The size of the country’s cheese market reached just over US$1bn in 2021 and is expected to grow at a compound annual growth rate of more than 10% up to 2026, according to a report published this year by GlobalData, the research and intelligence group that owns Just Food.
Cheese companies operating in China are responding – they produced about 373,000 tonnes of cheese in 2021, up 1.3% from 2020, according to the Beijing-based Intelligence Research Group but it still did not meet demand – a relatively modern phenomenon in a country that has traditionally eschewed cheese. In 2021, China bought 176,000 tonnes of cheese from foreign countries, up 36.3% from 2020, with New Zealand, Australia and Denmark the top three exporters, according to China Customs data.
Middle class seen as driver
New Zealand dairy products exporter Fonterra has enjoyed the growth. The company has long sold Anchor cheese in China to retail consumers and catering service providers, including pizza shops and bubble tea chains. Chinese buyers contribute about 30% of Fonterra’s annual revenue, according to the company, although it did not specify how much of this was revenue from sales of cheese.
Teh-han Chow, the CEO of Fonterra’s business in Greater China, predicted cheese sales will continue to soar in the coming years. “As China continues urbanisation and its middle class continues to grow, the need for high-quality nutritious dairy products is also likely to grow. Cheese as a concentrated nutrition product meets the market demand,” he tells Just Food.
Anchor’s business with China’s catering industry includes selling mozzarella cheese to over half of the pizza makers across the country. It also sells processed cheese slices to Chinese retail consumers.
To seek retail opportunities for mozzarella cheese, Fonterra partnered with a major Chinese cooking app Douguo in 2017, targeting China’s baking enthusiasts. The tie-up has endured. In August, Fonterra sponsored a national home baking and cooking competition, held via Douguo.
And the partnership appears to have paid off.
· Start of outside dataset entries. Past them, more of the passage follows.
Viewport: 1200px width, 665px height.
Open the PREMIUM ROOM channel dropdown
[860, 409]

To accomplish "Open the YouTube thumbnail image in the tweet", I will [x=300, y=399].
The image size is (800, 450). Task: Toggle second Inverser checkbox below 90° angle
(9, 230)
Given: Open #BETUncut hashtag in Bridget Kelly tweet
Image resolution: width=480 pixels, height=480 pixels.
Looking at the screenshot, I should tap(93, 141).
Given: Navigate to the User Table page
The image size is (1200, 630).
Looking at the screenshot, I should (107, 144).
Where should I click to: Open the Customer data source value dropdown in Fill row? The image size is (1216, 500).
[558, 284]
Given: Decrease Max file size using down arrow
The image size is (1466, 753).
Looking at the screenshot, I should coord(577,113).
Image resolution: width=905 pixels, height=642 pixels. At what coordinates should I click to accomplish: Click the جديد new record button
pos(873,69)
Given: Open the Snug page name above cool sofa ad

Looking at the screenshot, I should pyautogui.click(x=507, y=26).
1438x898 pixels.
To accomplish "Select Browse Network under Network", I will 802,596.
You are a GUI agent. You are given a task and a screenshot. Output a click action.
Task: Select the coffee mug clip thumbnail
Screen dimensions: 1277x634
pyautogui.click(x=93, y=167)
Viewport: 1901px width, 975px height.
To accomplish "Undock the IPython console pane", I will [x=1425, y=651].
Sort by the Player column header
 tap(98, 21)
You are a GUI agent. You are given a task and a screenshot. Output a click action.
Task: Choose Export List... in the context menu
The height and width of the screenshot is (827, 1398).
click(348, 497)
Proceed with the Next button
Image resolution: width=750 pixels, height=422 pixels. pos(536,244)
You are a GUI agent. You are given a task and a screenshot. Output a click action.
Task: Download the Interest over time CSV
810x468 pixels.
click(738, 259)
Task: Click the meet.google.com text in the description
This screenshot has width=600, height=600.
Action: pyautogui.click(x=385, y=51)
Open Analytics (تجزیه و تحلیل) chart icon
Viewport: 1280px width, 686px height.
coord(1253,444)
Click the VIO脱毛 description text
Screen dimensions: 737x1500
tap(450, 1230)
Anchor is now a top brand among mozzarella cheese sold through B2C e-tailer Tmall as more consumers try making pizza and other non-traditional recipes at home, such as cheese-stuffed buns, a recipe promoted by Douguo a year ago. “Our mozzarella cheese is very popular. People usually buy it to make pizza toppings,” Chow says.
Snacks fuel China’s appetite for cheese
While the ubiquitous pizza shops in China’s urban areas have helped the country's citizens become familiar and even fond of the taste of cheese, it is the introduction of cheese lollipops, a lollipop-shaped processed cheese targeting kids, that has really propelled cheese sales, Chow explains.
Cheese lollipops became an overnight success in 2019 when Shanghai-based dairy Milkground invested heavily to promote its newly-launched cheese lollipops.
“The lollipop’s fast sales growth has driven the cheese consumption in China’s retail cheese market. They are particularly favoured by kids due to the snack-like shape and size, as well as various flavours,” Chow adds.
Thanks to a successful advertising campaign, in 2021, Milkground became the number one processed-cheese supplier in China’s retail cheese market, with a 28% market share, followed by France-based Savencia Fromage & Dairy’s Milkana (with 24%) and The Laughing Cow (owned by France-based Bel), with 5%, according to AskCI, a Shenzhen-based research firm. Anchor ranked fourth with 4%.
In the first half of 2022, Milkground, partly owned by China’s major dairy company Mengniu, made CNY132m in net profits, up 183% year-on-year, with sales from cheese lollipops the major contributor, according to the company.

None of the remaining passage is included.